= TASK TO COMPLETE =
Word for word, set down the entries that follow.

──────── RECORD SET

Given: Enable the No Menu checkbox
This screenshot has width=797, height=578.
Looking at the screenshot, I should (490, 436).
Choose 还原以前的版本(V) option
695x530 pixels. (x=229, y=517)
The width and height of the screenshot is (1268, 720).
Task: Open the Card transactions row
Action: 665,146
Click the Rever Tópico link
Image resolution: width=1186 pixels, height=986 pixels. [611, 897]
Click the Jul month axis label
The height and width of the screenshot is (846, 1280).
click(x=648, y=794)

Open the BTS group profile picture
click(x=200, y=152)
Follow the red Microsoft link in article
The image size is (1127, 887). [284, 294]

────────────────

= SOLVED EXERCISE =
Given: Enable the No Menu checkbox
This screenshot has width=797, height=578.
Looking at the screenshot, I should (490, 436).
Choose 还原以前的版本(V) option
695x530 pixels. (x=229, y=517)
The width and height of the screenshot is (1268, 720).
Task: Open the Card transactions row
Action: 665,146
Click the Rever Tópico link
Image resolution: width=1186 pixels, height=986 pixels. [611, 897]
Click the Jul month axis label
The height and width of the screenshot is (846, 1280).
click(x=648, y=794)

Open the BTS group profile picture
click(x=200, y=152)
Follow the red Microsoft link in article
The image size is (1127, 887). [284, 294]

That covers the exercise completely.